Secondo i dati di Legambiente, siamo di fronte ad un vero e proprio assalto sferrato dalle compagnie petrolifere: 12.908 i chilometri quadrati interessati dai cinque permessi di ricerca già rilasciati e dalle altre quindici richieste di concessione, ricerca e prospezione avanzate.
I rilevanti giacimenti di gas fanno gola e Renzi ha, all’interno del decreto Sblocca Italia, di rimuovere tutto ciò che impedisce lo sfruttamento energetico e finanziario delle risorse. Attualmente, le trivellazioni in mare riguardano le aree di Capo Passero, Gela, Pozzallo, Marsala e Mazara del Vallo.

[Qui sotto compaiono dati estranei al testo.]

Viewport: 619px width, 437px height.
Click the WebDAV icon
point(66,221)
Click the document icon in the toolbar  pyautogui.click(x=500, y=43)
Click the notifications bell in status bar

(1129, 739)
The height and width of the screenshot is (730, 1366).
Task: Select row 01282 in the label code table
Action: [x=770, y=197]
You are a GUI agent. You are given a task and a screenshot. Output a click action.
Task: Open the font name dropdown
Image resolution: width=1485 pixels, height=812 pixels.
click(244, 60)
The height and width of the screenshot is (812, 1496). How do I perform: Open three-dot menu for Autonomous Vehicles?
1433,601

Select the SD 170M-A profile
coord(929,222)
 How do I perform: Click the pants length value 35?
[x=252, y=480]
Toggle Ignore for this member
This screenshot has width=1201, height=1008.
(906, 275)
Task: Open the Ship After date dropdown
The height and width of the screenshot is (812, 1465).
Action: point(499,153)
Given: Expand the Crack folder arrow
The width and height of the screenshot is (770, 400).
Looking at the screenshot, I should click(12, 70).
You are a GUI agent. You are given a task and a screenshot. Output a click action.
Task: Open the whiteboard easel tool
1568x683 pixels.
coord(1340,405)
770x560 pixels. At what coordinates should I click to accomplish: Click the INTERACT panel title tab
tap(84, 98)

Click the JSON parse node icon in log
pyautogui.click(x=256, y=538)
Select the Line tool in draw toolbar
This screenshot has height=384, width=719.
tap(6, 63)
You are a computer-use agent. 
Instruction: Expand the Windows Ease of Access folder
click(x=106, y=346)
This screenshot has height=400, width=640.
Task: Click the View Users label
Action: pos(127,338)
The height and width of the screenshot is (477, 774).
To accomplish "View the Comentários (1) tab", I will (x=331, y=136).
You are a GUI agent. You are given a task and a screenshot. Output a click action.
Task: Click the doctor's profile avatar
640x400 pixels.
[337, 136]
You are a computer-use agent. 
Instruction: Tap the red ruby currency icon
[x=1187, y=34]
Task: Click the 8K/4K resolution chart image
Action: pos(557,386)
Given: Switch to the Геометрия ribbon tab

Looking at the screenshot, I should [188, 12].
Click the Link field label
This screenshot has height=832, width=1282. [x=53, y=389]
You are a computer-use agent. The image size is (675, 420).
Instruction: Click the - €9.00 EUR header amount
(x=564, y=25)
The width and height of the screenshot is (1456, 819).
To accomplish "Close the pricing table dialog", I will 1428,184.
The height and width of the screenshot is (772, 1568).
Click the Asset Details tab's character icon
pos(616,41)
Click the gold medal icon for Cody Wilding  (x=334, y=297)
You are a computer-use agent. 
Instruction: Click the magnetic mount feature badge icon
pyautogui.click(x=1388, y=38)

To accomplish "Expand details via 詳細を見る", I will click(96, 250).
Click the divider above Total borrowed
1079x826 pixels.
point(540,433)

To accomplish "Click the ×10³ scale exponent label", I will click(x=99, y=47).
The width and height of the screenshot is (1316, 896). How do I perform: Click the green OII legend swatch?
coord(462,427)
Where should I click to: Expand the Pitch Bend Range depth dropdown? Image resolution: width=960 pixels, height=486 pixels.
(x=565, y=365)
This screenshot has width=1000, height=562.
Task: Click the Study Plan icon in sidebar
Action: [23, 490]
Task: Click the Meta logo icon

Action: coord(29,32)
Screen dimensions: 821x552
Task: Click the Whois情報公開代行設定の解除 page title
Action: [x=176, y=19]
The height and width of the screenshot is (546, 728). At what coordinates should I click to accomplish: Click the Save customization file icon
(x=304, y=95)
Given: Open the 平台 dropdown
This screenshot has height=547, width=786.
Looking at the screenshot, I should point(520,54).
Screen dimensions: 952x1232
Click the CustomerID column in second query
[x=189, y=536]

Da tempo il Canale di Sicilia è preso di mira da colossi petroliferi: basti pensare alle “prospezioni” avviate da Northern Petroleum e Audax nelle acque intorno a Pantelleria e all’attenzione di altre società per l’area delle Egadi: già nel 2011, National Geographic scriveva di ricerche di Northern Petroleum e Shell in sei diversi tratti di mare dell’arcipelago. E altre quattro porzioni di mare sono state chieste in concessione da Np, Audax e San Leon Energy.
Difficile stimare quanti soldi lo Stato possa incassare, grazie alle royalties, dagli attuali e dai futuri investimenti. Di certo, il governo ha intenzione di rimuovere tutti gli ostacoli burocratici che bloccano gli investimenti. Le Regioni non hanno il potere di rilasciare licenze per le estrazioni di idrocarburi in mare ma partecipano con parere non vincolante ai tavoli nazionali in cui si concede la valutazione di impatto ambientale. La Sicilia (e le altre Regioni) non prende soldi dalle trivellazioni off-shore.
Le royalties del 7 per cento vanno interamente allo Stato. La Regione siciliana deve accontentarsi del venti per cento delle royalties sulle 800 mila tonnellate di greggio estratte ogni anno attraverso i 241 pozzi installati sulla terraferma. Gli introiti, per Palazzo d’Orleans, vanno però divisi con i Comuni, che hanno diritto ai due terzi della quota. Alla fine, più o meno, nella cassa dell’amministrazione regionale restano 20 milioni di euro ogni anno.